複合商業施設「ラゾーナ川崎」5階にある劇場「プラザソル」で現在、同劇場10周年記念公演「ハムレット」が上演されている。
劇場の前で話す演出家の西沢さんと俳優の梶原さん、ヴァンソンさん
10年前の同劇場こけら落とし公演に出演した梶原航さん(33)を主演に、昨年同劇場で上演したシェイクスピア劇「マクベス」を演出した西沢栄治さん(45)を演出家に招き、若い俳優たちを中心に疾走感のある舞台に仕上げた。
北海道旭川市出身の梶原さんは「10年前に初めてこの劇場に来たときは川崎のことは正直何も知らなかったが、この劇場に育ててもらったようなもので、恩義を感じている」と話す。今回は、記念公演ということで梶原さん自身も企画を練り、同劇場と協働して新国立劇場演劇研修所の仲間などに声を掛け、座組を作ったという。
ハムレットの役柄について、梶原さんは「意外と行動的」と分析する。「10年間で自分の芝居に対する考え方も変わり、他人や周囲が見えるようになってきた。今、同世代のハムレットを演じることができるのはうれしい。純粋に役柄と向き合い、創作するタイプの役者を集めた。それぞれの演技もじっくり見てほしい」と意気込む。
シェイクスピア作品の演出経験も豊富という西沢さんは「とにかくシェイクスピアは難しくないということを知ってもらいたい。現代とは明らかに異なる日常を、多大なエネルギーを費やして生きている人間を見てほしい」と話す。「ラゾーナのような施設に劇場が入っているというのは素晴らしい。生活に地続きの場所で、演劇を娯楽の一つとして楽しめるのでは」とも。

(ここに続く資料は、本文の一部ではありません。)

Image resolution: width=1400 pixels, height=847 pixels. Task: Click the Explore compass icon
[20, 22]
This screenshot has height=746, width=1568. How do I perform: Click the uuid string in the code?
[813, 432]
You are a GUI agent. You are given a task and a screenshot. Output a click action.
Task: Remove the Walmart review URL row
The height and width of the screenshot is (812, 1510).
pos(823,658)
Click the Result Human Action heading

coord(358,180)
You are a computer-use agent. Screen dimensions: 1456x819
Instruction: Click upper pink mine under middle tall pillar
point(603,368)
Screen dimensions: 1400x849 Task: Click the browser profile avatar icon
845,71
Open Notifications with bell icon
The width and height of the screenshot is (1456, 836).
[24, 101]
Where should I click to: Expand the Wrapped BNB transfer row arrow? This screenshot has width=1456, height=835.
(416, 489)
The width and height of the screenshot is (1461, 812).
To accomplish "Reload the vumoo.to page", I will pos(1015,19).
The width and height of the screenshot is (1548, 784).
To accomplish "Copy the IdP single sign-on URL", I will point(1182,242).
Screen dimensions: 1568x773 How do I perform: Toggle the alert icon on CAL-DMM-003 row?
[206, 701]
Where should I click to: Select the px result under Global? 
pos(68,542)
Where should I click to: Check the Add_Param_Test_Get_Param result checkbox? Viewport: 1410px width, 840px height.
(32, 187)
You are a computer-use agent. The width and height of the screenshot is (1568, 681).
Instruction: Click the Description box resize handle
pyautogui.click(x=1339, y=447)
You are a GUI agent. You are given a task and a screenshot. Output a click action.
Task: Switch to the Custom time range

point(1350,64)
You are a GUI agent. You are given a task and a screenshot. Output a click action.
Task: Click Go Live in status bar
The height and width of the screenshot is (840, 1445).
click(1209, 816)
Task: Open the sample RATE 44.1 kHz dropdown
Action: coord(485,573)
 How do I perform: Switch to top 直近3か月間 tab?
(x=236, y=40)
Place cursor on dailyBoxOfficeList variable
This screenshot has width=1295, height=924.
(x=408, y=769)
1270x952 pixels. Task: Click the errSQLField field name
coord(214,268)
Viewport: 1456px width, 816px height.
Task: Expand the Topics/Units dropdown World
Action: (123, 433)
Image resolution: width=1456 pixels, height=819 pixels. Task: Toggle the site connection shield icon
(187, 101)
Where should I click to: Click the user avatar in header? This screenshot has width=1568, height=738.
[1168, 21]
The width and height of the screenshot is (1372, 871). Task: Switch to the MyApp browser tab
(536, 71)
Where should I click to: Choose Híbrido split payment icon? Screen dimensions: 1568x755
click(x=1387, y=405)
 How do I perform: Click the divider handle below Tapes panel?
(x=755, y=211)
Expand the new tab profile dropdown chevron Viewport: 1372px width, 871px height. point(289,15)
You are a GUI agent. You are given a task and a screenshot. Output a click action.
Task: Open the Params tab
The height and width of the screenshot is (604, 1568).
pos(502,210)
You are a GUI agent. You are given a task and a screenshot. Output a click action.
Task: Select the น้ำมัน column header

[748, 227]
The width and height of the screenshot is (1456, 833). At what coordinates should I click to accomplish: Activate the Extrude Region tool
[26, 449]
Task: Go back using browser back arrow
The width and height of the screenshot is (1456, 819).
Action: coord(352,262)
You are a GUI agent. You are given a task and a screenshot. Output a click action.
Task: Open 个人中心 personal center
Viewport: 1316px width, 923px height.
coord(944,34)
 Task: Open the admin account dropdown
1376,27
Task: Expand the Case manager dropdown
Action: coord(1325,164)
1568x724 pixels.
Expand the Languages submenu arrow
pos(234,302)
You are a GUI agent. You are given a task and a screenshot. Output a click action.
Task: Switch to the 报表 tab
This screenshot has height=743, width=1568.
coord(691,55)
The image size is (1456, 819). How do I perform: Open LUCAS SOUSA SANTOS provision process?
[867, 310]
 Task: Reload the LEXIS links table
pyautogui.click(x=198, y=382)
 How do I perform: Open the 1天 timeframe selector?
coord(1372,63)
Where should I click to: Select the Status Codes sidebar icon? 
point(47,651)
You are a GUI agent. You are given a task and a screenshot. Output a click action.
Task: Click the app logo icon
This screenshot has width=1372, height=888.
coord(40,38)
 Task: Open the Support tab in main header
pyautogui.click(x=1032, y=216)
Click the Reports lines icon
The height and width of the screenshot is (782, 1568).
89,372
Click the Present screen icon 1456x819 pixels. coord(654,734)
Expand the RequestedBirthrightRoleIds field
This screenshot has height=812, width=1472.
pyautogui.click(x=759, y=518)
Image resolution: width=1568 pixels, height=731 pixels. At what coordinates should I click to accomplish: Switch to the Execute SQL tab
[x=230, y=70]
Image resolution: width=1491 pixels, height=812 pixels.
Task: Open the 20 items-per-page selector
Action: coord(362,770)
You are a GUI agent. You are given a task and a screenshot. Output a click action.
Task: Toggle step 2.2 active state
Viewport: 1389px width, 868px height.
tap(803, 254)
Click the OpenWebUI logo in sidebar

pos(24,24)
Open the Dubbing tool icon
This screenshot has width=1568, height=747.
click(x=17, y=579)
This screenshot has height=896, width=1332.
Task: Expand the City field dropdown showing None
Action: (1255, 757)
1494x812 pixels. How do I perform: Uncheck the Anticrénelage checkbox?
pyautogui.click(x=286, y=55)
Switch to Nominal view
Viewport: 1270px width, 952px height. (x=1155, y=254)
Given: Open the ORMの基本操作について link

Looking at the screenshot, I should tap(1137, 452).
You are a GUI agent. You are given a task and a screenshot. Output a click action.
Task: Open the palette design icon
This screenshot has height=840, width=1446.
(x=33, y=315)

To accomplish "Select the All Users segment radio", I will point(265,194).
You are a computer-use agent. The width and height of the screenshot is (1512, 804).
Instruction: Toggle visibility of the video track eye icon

フォーティンブラス役で出演するフランス出身の俳優、ジリ・ヴァンソンさんは「日本に来て最初に住んだのが川崎の多摩区だった。今でも心が落ち着く場所。川崎は東京の都心からそんなに遠くない。劇場は駅から直結で便利だし、気後れせずに平日夜の公演にも足を運んでほしい」と来場を呼び掛ける。
開演時間は、1月28日・31日=13時と19時、同29日・2月1日=14時、1月30日=19時。チケットは一般=4,000円、川崎市民=3,800円、25歳以下=2,500円。2月1日まで。